**What is being asked:** Repeat everything in the listing from the line containing "little [732, 164]" down to the line containing "begin [909, 700]", both included, reproducing each line without any change.

**Extracted material:**
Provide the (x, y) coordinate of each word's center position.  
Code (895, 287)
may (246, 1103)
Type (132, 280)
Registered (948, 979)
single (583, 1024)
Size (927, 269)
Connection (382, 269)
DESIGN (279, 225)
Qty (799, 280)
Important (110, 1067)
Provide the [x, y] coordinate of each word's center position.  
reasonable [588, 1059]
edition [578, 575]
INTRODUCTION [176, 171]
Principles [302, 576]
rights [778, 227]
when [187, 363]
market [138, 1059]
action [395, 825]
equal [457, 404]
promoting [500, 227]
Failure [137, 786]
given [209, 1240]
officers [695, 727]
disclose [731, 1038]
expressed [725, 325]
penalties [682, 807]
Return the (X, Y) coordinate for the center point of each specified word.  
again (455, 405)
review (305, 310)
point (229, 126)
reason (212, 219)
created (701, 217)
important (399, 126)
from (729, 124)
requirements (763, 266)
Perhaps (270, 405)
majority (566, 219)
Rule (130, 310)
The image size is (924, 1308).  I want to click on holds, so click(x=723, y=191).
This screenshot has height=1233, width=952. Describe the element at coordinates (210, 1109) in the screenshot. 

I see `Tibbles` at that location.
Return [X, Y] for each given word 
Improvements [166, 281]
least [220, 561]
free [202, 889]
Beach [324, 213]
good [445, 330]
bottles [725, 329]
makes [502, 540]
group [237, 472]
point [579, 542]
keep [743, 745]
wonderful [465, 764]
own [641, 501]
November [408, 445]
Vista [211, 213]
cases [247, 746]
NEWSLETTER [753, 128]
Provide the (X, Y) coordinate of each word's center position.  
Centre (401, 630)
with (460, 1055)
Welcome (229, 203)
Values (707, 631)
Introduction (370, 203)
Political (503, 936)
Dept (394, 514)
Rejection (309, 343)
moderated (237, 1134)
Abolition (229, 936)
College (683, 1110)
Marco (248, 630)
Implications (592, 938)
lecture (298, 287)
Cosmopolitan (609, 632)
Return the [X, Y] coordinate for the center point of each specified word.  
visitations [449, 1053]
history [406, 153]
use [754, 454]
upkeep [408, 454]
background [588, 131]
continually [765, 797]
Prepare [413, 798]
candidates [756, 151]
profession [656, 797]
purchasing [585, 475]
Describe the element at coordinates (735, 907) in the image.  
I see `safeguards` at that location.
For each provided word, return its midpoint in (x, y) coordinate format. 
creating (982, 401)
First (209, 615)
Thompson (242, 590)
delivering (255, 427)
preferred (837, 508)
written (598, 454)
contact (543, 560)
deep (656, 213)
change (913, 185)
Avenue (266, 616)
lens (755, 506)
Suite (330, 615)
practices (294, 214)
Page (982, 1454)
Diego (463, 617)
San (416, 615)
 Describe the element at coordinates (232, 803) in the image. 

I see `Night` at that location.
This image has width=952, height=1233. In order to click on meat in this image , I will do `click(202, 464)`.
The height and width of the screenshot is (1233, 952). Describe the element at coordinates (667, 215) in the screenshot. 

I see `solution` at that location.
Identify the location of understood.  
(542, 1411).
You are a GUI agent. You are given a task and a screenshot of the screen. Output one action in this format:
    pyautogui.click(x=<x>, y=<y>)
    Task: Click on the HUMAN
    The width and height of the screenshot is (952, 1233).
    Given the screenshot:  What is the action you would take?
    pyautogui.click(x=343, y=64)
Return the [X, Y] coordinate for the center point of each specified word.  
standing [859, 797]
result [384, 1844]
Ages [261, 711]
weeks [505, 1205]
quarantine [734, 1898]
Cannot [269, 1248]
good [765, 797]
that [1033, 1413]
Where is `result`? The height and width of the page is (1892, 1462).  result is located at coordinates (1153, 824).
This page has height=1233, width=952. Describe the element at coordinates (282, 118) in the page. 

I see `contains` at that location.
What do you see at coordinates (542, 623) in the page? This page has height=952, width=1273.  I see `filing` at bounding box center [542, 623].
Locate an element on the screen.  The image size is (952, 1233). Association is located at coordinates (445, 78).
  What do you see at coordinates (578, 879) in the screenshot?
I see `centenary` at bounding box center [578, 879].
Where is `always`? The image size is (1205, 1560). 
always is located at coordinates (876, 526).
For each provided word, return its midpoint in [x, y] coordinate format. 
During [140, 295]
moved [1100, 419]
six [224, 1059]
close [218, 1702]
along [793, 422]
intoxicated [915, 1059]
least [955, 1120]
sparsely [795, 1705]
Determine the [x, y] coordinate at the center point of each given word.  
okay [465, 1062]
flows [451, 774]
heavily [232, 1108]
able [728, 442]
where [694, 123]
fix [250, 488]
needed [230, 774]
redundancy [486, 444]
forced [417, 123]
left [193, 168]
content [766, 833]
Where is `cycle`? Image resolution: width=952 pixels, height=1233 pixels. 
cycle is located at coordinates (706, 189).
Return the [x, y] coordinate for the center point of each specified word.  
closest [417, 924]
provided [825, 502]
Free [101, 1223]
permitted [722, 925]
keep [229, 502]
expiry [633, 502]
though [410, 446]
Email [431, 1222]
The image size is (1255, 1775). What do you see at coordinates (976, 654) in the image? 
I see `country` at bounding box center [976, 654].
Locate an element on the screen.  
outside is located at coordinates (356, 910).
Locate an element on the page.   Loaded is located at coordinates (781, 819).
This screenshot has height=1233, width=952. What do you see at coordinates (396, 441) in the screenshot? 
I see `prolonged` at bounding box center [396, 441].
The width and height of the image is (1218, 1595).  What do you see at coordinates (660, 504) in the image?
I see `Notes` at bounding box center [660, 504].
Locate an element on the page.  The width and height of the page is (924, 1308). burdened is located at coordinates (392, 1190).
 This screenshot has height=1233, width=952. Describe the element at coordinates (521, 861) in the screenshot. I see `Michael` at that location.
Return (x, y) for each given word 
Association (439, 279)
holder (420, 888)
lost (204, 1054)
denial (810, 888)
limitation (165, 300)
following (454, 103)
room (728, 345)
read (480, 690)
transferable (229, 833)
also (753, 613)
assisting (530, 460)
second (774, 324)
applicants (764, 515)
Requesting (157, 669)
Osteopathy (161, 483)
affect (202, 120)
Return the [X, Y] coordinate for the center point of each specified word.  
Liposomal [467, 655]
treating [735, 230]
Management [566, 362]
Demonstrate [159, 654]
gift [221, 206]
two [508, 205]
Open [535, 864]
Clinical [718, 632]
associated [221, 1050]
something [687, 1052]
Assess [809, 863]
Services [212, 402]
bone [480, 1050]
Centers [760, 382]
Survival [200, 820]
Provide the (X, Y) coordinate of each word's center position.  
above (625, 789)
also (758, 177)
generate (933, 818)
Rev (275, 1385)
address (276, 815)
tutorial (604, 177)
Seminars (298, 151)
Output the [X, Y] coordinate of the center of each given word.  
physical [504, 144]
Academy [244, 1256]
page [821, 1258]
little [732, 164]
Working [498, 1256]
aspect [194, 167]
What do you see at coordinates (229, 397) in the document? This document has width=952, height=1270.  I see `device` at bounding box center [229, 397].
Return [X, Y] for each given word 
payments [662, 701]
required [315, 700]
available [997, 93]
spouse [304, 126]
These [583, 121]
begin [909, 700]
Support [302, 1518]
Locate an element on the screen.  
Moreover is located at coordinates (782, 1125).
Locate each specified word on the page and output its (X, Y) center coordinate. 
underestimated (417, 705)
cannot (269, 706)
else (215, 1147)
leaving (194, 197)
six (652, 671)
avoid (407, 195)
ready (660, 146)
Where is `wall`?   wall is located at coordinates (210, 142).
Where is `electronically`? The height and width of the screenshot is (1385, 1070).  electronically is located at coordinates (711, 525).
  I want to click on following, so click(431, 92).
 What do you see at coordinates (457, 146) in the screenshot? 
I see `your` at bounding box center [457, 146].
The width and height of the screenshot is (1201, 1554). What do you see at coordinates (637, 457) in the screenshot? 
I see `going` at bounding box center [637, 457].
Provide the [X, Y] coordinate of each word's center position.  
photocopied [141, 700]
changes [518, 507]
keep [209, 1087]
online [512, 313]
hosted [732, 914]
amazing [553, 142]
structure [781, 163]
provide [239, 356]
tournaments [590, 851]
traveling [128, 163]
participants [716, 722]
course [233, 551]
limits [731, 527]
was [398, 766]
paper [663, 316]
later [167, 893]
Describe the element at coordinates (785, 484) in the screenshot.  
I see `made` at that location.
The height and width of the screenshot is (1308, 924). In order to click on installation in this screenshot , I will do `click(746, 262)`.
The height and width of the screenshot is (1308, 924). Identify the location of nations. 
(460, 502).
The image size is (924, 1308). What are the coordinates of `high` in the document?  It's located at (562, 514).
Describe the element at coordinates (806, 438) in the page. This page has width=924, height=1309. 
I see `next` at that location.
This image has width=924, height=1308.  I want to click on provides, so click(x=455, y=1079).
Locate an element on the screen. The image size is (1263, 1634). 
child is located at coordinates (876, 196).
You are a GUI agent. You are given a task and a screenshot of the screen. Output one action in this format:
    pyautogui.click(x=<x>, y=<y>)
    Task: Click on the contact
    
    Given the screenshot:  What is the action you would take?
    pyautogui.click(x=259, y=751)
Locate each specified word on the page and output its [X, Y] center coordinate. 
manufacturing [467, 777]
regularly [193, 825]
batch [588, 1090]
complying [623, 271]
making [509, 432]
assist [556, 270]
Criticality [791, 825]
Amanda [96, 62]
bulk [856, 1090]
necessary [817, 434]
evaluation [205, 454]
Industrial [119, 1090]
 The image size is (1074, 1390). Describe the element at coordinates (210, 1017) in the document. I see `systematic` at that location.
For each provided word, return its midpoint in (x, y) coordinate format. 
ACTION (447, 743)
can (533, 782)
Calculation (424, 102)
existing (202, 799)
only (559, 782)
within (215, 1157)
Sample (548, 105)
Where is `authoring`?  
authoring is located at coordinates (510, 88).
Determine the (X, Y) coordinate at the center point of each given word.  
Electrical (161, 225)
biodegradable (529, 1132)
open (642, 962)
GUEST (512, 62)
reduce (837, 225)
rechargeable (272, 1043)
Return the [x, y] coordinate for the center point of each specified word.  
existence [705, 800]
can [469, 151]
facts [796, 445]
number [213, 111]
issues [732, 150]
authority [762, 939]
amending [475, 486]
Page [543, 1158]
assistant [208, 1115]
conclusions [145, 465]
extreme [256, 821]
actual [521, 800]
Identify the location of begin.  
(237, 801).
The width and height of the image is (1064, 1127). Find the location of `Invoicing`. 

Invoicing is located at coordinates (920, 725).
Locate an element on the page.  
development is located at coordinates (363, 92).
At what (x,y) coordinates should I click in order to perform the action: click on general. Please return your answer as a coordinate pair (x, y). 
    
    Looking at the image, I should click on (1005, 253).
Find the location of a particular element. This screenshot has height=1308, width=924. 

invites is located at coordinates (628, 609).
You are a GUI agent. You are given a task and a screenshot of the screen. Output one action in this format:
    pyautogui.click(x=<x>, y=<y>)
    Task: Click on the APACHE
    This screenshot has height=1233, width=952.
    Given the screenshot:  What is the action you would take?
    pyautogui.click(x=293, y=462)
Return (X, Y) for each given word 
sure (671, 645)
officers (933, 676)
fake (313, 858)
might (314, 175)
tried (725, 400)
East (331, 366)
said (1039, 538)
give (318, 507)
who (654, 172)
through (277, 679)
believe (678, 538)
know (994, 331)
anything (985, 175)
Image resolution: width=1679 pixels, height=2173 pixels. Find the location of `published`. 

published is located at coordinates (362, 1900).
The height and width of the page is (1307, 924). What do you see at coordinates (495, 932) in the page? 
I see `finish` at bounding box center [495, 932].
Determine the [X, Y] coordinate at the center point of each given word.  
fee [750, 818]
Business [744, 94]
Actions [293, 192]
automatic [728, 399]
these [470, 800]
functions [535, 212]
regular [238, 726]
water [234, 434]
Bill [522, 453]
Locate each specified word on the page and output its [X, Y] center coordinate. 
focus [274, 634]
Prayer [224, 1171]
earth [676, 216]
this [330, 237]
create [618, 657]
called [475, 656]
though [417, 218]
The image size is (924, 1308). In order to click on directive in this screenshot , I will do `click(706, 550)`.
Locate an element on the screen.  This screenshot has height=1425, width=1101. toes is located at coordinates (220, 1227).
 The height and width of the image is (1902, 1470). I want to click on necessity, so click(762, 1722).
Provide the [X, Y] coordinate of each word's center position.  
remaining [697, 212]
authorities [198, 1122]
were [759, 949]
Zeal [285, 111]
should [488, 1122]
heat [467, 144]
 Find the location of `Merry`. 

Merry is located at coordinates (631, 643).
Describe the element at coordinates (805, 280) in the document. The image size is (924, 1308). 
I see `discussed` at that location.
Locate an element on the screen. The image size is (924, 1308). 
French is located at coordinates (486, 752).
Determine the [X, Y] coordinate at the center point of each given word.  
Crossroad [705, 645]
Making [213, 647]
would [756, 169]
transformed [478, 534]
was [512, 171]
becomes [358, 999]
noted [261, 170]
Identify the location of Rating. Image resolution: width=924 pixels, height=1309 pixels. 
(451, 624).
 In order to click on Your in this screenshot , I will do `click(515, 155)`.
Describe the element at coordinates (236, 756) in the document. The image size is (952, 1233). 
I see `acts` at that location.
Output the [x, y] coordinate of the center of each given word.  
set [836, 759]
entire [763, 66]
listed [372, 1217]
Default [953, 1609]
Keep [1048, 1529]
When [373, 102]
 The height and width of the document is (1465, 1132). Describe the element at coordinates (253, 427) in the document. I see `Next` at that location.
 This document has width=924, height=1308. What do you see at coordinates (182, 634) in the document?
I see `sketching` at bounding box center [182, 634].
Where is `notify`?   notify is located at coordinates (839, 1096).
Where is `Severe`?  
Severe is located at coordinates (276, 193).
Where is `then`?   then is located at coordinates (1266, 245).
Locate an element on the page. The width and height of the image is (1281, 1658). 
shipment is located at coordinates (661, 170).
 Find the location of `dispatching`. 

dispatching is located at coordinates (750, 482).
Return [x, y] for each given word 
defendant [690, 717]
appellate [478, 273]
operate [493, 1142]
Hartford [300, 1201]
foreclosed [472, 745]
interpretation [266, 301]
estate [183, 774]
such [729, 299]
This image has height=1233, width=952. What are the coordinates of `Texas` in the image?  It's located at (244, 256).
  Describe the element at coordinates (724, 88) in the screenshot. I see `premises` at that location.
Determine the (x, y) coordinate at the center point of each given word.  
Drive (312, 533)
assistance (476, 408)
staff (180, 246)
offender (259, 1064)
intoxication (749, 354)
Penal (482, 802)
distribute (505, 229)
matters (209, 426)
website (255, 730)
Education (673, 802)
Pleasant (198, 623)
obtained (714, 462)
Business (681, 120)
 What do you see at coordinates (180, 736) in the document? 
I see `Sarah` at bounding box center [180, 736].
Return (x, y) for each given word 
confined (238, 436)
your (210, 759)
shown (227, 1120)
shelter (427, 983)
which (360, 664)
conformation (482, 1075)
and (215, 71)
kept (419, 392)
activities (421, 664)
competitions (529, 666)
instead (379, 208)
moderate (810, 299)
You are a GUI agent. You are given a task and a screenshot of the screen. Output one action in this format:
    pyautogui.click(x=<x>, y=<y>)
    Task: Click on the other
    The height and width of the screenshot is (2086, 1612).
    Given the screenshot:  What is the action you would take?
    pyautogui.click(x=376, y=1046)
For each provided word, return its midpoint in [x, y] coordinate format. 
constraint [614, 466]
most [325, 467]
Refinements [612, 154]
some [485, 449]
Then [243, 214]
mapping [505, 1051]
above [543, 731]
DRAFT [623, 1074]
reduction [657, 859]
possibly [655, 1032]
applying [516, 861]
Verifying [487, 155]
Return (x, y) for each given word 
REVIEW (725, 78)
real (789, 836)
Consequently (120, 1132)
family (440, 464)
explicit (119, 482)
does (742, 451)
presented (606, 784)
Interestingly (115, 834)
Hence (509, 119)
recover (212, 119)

**Solution below:**
little [732, 164]
Working [498, 1256]
aspect [194, 167]
What do you see at coordinates (229, 397) in the document? This document has width=952, height=1270.  I see `device` at bounding box center [229, 397].
Return [X, Y] for each given word 
payments [662, 701]
required [315, 700]
available [997, 93]
spouse [304, 126]
These [583, 121]
begin [909, 700]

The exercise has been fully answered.